By HospiMedica International staff writers
Posted on 31 Oct 2013
The risk of celiac disease (CD) is higher in children introduced to gluten after six months of age and in those breastfed longer than 12 months, according to a new study.

Researchers at the Norwegian Institute of Public Health (FHI; Oslo, Norway) conducted a study to examine the optimal time window of gluten introduction with regard to the risk of CD in children. To do so, CD was identified in children participating the Norwegian Mother and Child Cohort Study, a prospective birth cohort including 107,000 children, using questionnaires and by linkage to the Norwegian Patient Register. Gluten introduction was reported monthly from 0–6 months of age, and breastfeeding from 0–18 months.

The researchers studied the 1,560 children identified with CD between 1994 and 2004, and followed them for a mean of 4.8 years; of these children, 51 had CD antigens.
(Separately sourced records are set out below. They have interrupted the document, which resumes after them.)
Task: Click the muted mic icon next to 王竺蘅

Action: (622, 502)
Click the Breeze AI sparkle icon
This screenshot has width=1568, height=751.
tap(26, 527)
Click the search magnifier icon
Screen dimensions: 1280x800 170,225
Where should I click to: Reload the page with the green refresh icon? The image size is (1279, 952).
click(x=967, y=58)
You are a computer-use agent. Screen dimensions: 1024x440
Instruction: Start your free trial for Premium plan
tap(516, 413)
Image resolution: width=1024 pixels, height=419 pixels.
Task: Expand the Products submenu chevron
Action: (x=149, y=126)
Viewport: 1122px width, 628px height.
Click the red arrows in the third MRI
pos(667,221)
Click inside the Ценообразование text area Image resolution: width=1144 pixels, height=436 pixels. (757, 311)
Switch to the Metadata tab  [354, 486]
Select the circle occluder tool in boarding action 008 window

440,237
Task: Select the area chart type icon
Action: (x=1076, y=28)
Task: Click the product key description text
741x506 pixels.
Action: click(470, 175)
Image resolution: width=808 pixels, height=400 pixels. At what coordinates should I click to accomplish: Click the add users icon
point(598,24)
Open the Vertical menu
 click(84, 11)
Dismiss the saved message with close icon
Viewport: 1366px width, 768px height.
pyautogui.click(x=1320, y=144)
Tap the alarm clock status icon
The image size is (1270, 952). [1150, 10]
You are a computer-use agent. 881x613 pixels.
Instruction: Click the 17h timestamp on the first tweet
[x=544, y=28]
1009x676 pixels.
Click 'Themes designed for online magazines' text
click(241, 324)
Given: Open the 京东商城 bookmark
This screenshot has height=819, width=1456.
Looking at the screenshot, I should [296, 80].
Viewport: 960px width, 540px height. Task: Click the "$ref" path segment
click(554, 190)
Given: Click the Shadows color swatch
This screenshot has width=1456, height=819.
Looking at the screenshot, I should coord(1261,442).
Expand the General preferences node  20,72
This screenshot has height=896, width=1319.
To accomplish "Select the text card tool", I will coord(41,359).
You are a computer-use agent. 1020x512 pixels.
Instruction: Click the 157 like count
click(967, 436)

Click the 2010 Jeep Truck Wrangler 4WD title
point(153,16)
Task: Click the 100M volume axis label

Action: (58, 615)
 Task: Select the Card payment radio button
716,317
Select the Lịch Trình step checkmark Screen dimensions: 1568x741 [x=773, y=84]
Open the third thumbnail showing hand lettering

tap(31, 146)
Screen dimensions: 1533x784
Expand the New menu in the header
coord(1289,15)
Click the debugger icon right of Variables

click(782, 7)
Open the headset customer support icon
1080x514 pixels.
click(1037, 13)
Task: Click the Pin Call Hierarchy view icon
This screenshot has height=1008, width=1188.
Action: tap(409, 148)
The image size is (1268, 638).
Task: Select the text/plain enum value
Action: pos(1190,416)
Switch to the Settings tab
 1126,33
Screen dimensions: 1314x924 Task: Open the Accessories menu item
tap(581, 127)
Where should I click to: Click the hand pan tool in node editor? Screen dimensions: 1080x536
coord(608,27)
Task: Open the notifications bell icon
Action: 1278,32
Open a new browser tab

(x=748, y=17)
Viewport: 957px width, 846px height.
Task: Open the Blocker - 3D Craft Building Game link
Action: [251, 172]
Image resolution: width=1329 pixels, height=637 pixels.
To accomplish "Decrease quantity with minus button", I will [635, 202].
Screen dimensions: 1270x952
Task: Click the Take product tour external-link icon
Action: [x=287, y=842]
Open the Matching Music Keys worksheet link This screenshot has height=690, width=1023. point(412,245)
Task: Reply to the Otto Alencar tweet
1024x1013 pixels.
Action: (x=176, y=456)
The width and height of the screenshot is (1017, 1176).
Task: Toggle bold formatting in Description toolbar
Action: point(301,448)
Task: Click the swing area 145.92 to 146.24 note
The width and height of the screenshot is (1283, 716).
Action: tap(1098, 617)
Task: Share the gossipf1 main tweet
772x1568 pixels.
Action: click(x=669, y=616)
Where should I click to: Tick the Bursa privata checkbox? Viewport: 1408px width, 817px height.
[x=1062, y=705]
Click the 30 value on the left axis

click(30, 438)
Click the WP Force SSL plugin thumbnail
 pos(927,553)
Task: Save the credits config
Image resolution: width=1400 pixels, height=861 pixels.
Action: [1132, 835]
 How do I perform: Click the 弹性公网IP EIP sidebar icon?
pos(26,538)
The analysis revealed that children who were exposed to gluten within the first 3 months of life were five-times more likely to have the antigens, compared with those introduced to gluten at 4-6 months. There was no significant impact on the development of CD in those who received gluten at 4 months of age or earlier, but children introduced to gluten at 7 months of age or beyond were 27% more likely to develop CD by age two. The study was published on October 7, 2013, in Pediatrics.

“We found a higher rate of celiac disease in infants who breastfed longer than 12 months compared with six months,” concluded lead author Ketil Stordal, MD, PhD, and colleagues. “The hypothesis of a protective effect of breastfeeding during gluten introduction could not be supported by our data, but the sample size in this part was too small to draw firm conclusions.”

CD is an autoimmune disorder of the small intestine that occurs in genetically predisposed people of all ages from middle infancy onward. It is caused by a reaction to gliadin, a gluten protein found in wheat, and similar proteins found in the crops of Triticeae, which includes other common grains such as barley and rye. Symptoms include a pale, loose, and greasy stool (steatorrhoea), pain and discomfort in the digestive tract, chronic constipation and diarrhea, failure to thrive (in children), anemia, and fatigue.